Faut-il limiter l’engagement des délégués syndicaux à un ou deux mandats ?

Faut-il limiter l’engagement des délégués syndicaux à un ou deux mandats ?

04.03.2016

Gestion du personnel

L’Observatoire des relations économiques et sociales (Ores), spécialisé dans l’évolution de la gestion RH, formule pour le compte d'un comité paritaire de la sidérurgie, l'Ipsas, une série de propositions pour valoriser les parcours syndicaux. Parmi les pistes, la fin des carrières syndicales au long cours. Le point avec Jean-Pol Roulleau, délégué général de l’association.

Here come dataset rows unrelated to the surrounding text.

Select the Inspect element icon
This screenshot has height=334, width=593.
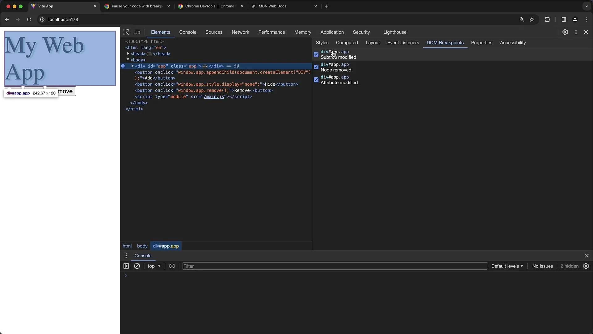[126, 32]
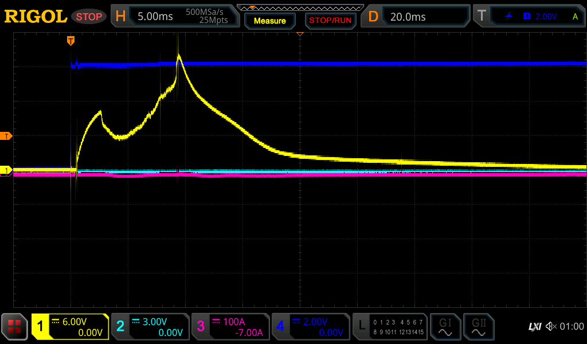The height and width of the screenshot is (344, 587).
Task: Click the muted speaker sound icon
Action: click(x=551, y=327)
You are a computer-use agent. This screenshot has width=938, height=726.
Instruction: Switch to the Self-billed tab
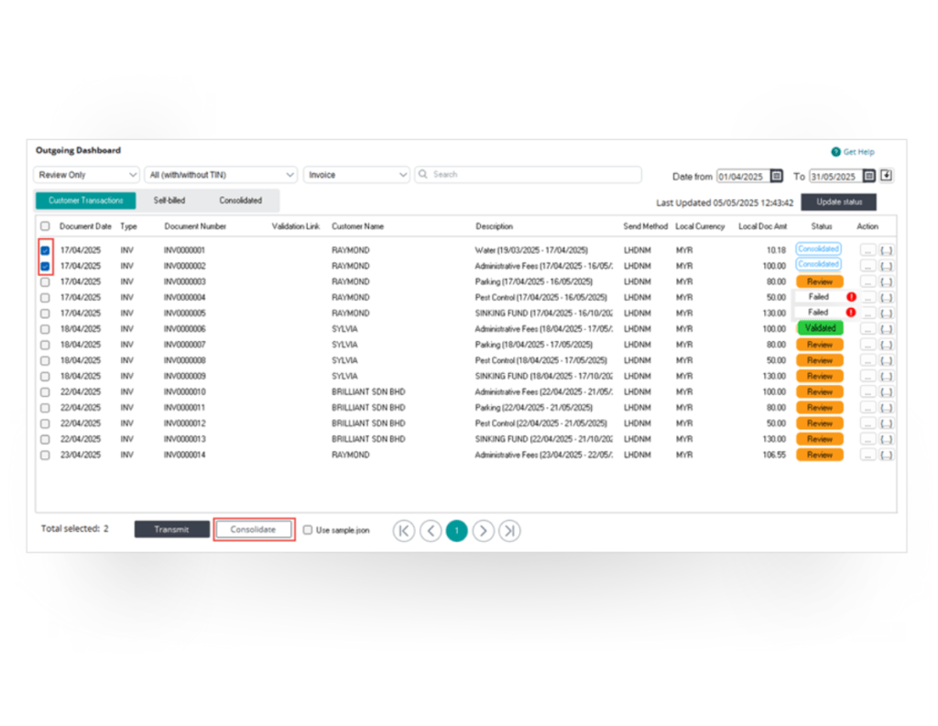coord(169,201)
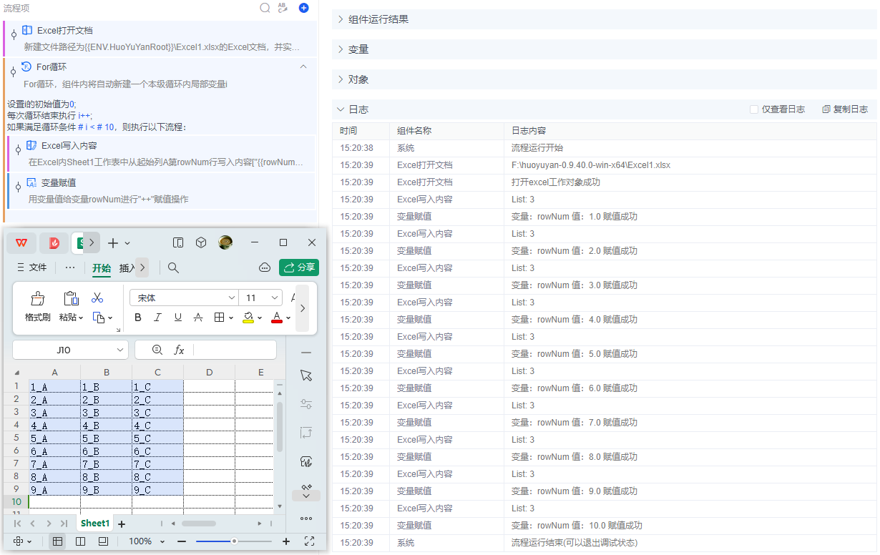Click the search icon in flow items header

pyautogui.click(x=265, y=8)
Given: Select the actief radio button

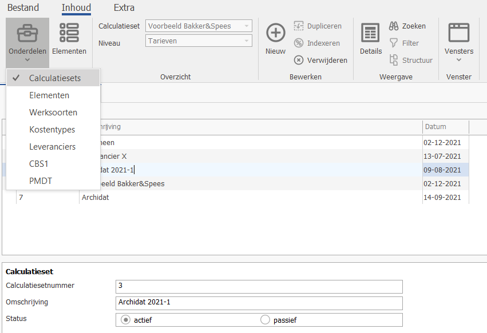Looking at the screenshot, I should tap(125, 320).
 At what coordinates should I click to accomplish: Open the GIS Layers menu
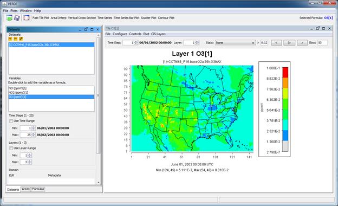click(158, 34)
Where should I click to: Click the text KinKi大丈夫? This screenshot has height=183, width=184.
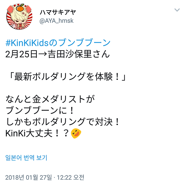(x=29, y=133)
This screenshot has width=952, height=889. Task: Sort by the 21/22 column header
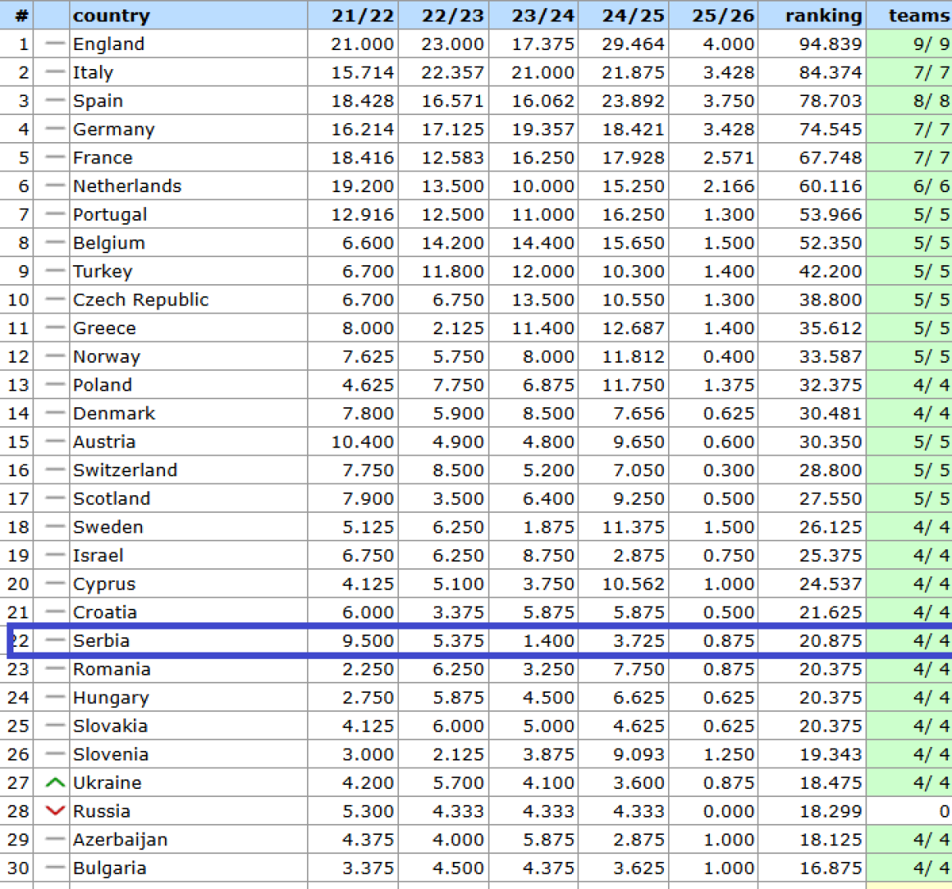click(x=362, y=15)
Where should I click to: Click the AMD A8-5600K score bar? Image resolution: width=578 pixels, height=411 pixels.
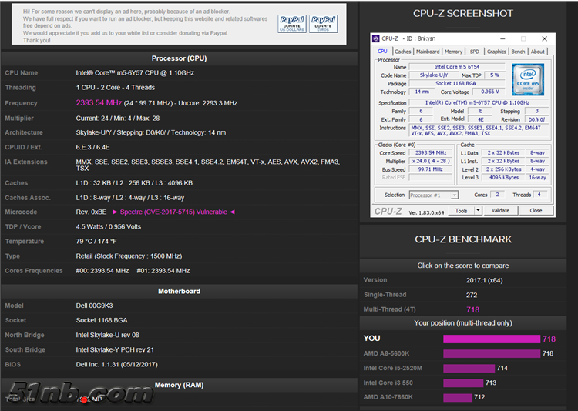pos(492,353)
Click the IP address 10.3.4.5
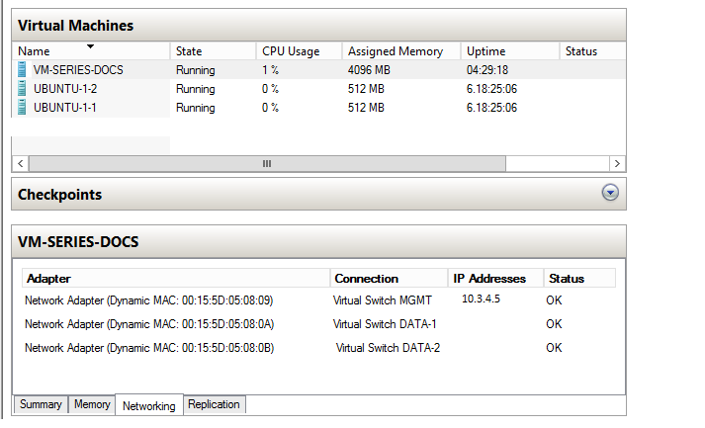 click(481, 299)
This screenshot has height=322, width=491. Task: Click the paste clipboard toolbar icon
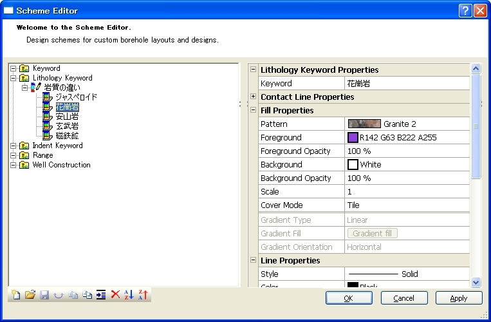click(x=87, y=295)
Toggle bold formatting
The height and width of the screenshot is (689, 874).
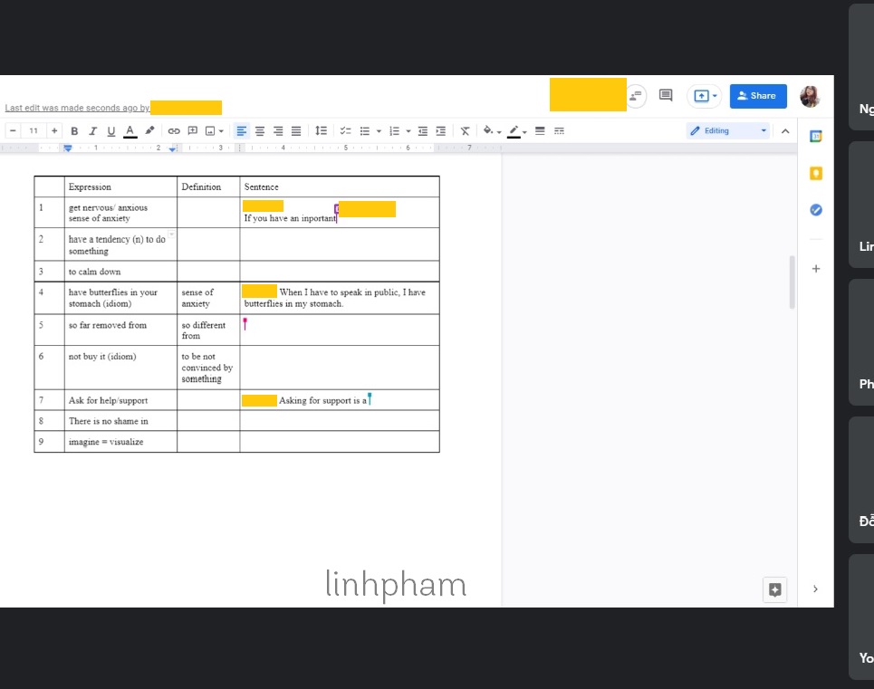coord(74,131)
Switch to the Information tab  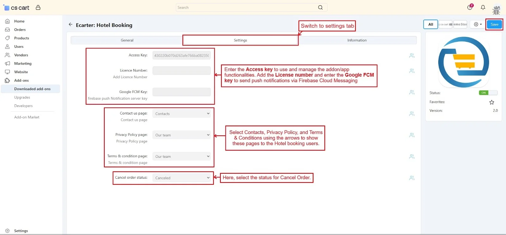click(357, 40)
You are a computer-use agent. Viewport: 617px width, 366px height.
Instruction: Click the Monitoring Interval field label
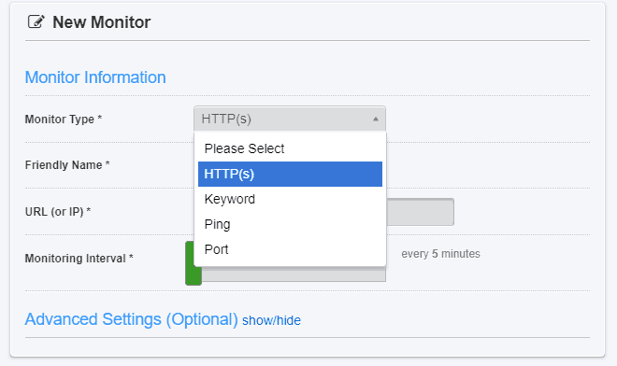click(x=79, y=259)
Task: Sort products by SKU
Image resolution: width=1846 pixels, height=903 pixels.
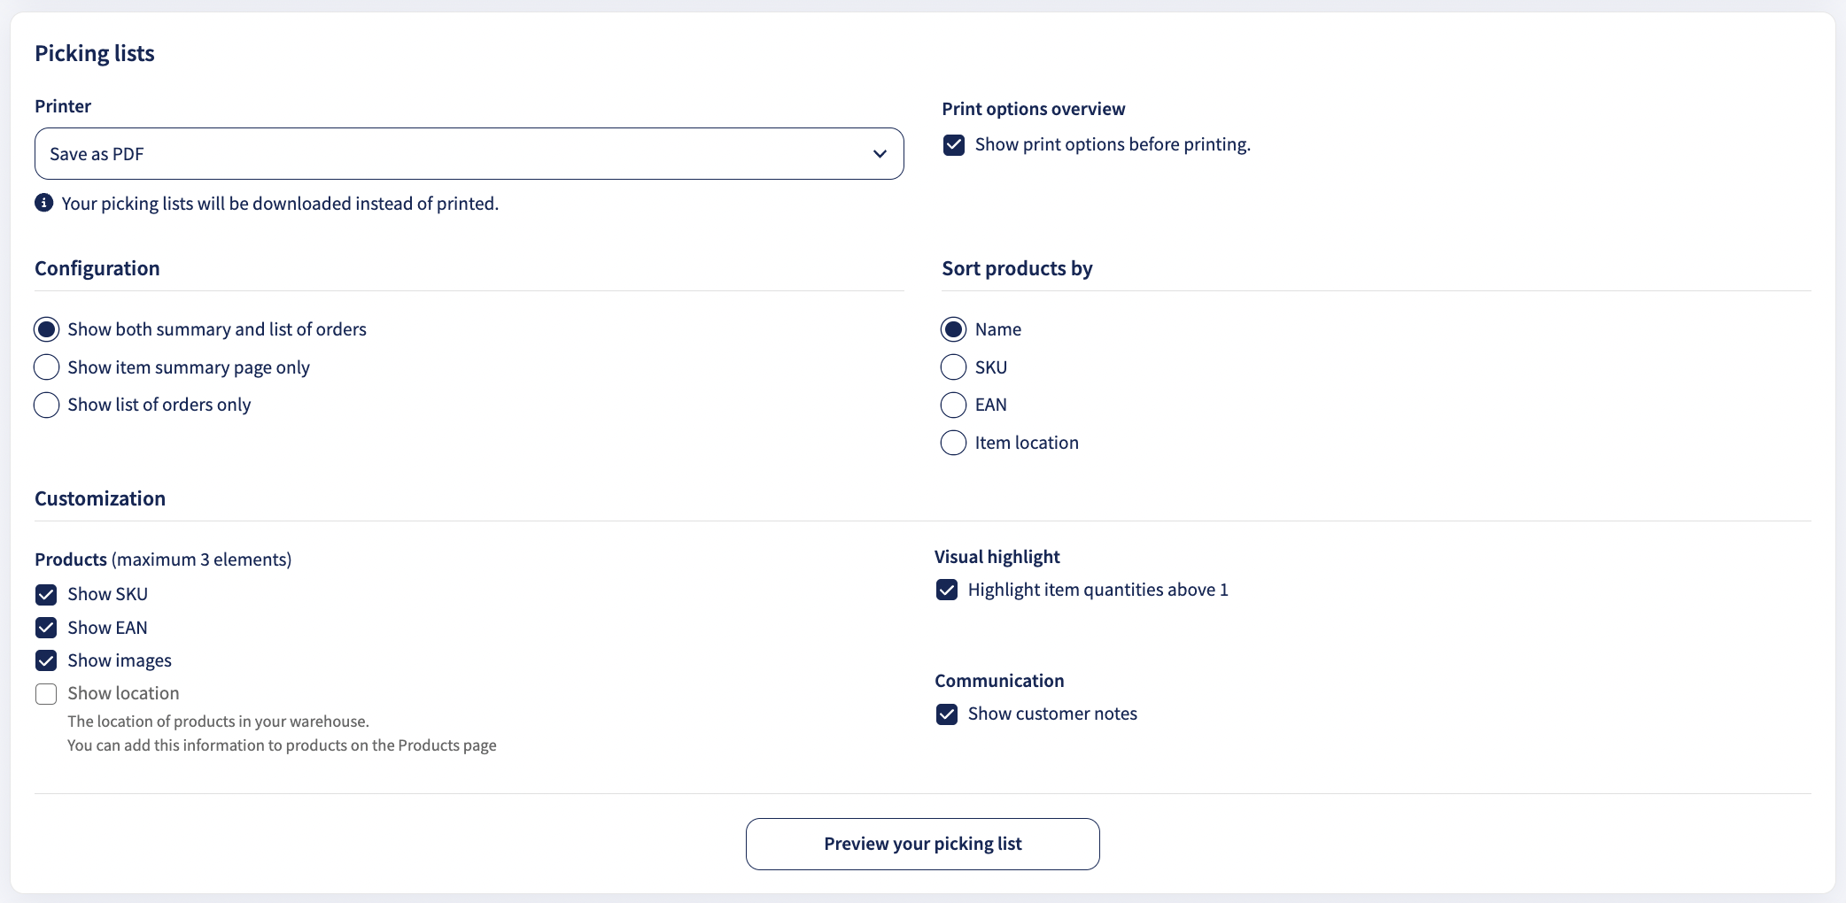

Voilà une étude qui tombe à point nommé pour Myriam El Khomri. Alors que le projet de loi Travail, qui devrait être présenté le 24 mars, compte bien renforcer la négociation au sein de l’entreprise, le Gesim (le Groupement des entreprises sidérurgiques et métallurgiques) et quatre syndicats de la branche se penchent sur la valorisation des compétences des délégués syndicaux. Objectif ? Favoriser leur come-back professionnel en limitant la durée de leur engagement. Un voeu pieux, pour l’heure : car selon l’étude*, confiée à l’Ores, l’Observatoire des relations économiques et sociales, une association œuvrant à l’évolution de la gestion des RH, la plupart des titulaires affichent 15 à 20 ans d’expérience syndicale sur leur CV.  Notamment les titulaires de mandats lourds (plus de 50% de leur temps de travail).

Un reconnaissance difficile

La loi Rebsamen d’août 2015 apporte, toutefois, quelques correctifs en proposant des entretiens de fin de mandat et une certification inscrite à l’inventaire pour faciliter la transition. Mais les auteurs de l’étude restent sur leur faim. "Aucune mesure coercitive n’existe", regrette Jean-Pol Roulleau. Surtout, la valorisation des parcours syndicaux dépend de la volonté affichée des directions générales. Or, certains états-majors perçoivent encore l’activité syndicale comme "une nuisance" plutôt qu’une "opportunité". Toutes les entreprises n'ont pas enterré la hache de guerre avec leurs représentants du personnel.

Aussi la reconnaissance des compétences s'avère-t-elle difficile. A l'issue du mandat, le retour au métier d'origine ne fait pourtant pas rêver. Entre temps, le poste a évolué et le come-back crée une énorme frustration. Voire un "énorme gâchis de compétences", alerte Jean-Pol Roulleau, délégué général de l’Ores, ex responsable du développement social de Rhône-Poulenc (aujourd’hui Sanofi). D'où la recherche de nouvelles perspectives professionnelles.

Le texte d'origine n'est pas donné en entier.